Non servirebbero a nulla ugualmente, come si ostinano a blaterare i teorici dell’eutanasia ad ogni costo? Noi intanto lanciamo il nostro SOS con forza e convinzione e alzando la voce, perché la nave sta drammaticamente affondando e i soccorsi sono urgentissimi. Non lasciateci affogare per favore! Permettetemi in questo scritto anche un richiamo a tutti gli oriundi che inopinatamente hanno dimenticato e snobbano il paesello: tornate a darci una mano, aiutateci, non fate orecchie da mercante ai tanti richiami che vi giungono dalla coscienza. Le radici si allungano ma non si devono spezzare. Intanto il sottoscritto, di gran malavoglia, ci mette ancora una volta la faccia con una lista perdente utile solo ad evitare il commissariamento. Non pensate che sia facile, è una cosa comunque antipatica, sono sempre più restio ai palcoscenici anche se piccoli, e lo faccio unicamente per l’amore immenso che nutro verso la mia Averara. Non è retorica, non sono parole a vanvera o di circostanza, non è mera propaganda, chi mi conosce nel profondo lo sa benissimo.
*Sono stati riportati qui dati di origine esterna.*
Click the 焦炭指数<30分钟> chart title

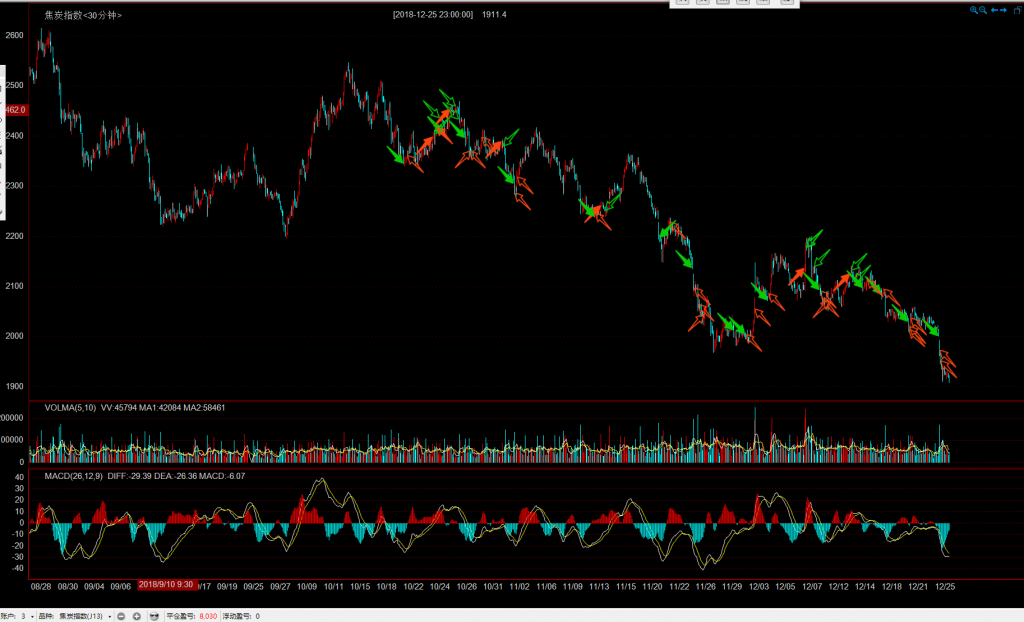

Spero solo che questo amore non sia tradito, sarebbe terribile e non ce nulla di peggio di un innamorato respinto. Mi permetto anche una chiosa finale sul simbolo della lista soccombente. Nel bel mezzo dei rinomati quattrocenteschi portici del paese troverete inserito un bel bollino blu di chiara connotazione nazional popolare. Nessuno ne abbia a male perché è una pianta da cui attualmente prende linfa il “candidato sindaco”, ha radici politiche di sturziana memoria, è ancorata alla roccia della dottrina sociale della chiesa cattolica e trae dunque nutrimento da sorgenti limpide non inquinate dalle ideologie deleterie del secolo scorso. Credo proprio che non disturbi e sia un motivo in più per darle qualche voto per entrare in consiglio comunale. Grazie.